··· Information provided ···

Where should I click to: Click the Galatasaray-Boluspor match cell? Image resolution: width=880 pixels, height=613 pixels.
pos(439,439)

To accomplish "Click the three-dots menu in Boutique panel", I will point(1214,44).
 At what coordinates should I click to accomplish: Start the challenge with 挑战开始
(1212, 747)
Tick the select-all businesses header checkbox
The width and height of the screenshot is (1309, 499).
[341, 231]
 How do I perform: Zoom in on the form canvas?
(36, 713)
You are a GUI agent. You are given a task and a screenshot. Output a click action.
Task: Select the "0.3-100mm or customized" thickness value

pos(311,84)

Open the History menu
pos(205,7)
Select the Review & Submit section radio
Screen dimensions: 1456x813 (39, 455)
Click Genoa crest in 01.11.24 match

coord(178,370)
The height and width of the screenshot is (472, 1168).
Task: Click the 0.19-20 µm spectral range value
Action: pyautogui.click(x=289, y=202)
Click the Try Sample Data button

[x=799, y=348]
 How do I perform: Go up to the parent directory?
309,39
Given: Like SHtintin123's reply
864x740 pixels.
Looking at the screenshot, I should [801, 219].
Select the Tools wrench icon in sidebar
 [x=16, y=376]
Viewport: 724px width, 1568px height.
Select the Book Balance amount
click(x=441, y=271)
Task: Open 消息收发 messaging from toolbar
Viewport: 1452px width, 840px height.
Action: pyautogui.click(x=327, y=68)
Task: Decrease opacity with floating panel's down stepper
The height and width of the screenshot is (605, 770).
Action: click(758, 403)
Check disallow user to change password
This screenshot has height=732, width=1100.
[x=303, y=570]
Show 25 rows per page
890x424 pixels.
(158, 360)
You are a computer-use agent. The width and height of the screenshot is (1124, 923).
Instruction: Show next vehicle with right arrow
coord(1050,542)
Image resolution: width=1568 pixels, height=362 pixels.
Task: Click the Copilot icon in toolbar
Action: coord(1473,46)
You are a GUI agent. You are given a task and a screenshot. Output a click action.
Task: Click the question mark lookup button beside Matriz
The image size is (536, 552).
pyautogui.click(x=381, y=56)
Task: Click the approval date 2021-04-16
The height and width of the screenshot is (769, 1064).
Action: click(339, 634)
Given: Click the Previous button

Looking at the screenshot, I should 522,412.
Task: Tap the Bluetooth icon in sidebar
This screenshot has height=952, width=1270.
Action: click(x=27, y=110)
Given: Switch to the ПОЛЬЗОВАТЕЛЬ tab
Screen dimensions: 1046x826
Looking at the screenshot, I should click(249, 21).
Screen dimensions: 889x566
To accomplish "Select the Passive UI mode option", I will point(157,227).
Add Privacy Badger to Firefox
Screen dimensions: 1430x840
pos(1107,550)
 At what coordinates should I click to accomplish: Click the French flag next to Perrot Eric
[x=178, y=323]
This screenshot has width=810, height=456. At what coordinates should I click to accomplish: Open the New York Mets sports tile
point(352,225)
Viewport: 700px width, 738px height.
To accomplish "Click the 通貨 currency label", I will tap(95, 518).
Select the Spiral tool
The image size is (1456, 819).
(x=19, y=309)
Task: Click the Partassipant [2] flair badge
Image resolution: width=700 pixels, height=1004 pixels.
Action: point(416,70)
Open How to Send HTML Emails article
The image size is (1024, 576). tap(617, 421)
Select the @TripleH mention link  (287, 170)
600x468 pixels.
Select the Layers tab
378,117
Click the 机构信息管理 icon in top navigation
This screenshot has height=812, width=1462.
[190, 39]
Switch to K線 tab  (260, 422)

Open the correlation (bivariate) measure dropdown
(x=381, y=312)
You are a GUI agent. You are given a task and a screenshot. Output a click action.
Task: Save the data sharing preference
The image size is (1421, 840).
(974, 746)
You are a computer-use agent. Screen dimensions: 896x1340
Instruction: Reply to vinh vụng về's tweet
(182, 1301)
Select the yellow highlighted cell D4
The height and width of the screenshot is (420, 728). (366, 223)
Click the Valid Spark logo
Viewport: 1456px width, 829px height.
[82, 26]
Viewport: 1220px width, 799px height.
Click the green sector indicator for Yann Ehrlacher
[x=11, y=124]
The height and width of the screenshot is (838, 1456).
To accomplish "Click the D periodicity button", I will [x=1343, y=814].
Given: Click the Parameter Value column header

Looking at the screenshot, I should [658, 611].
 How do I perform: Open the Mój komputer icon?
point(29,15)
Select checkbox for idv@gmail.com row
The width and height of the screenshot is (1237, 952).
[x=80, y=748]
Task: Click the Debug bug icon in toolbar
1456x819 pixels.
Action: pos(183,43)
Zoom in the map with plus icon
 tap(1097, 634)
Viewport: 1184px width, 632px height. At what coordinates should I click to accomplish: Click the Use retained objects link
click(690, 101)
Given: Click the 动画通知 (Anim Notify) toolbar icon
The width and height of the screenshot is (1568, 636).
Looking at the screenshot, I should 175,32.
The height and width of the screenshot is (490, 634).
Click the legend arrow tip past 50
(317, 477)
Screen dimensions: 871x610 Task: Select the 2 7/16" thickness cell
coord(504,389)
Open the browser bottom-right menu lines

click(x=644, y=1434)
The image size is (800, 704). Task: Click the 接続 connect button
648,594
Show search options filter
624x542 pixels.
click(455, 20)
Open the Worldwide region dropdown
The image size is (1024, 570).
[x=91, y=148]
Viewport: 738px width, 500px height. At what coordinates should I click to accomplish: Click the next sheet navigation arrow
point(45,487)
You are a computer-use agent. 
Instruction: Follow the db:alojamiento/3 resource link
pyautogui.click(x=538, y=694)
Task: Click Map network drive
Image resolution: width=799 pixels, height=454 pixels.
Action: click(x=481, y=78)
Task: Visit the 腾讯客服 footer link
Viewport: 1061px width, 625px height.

···

**Exercise goal**
Please pick out each line in the entries above that contains the string "point", and copy every such line in full.

**Output for this task**
To accomplish "Click the three-dots menu in Boutique panel", I will point(1214,44).
To accomplish "Select the Passive UI mode option", I will point(157,227).
point(352,225)
Action: point(416,70)
point(29,15)
point(45,487)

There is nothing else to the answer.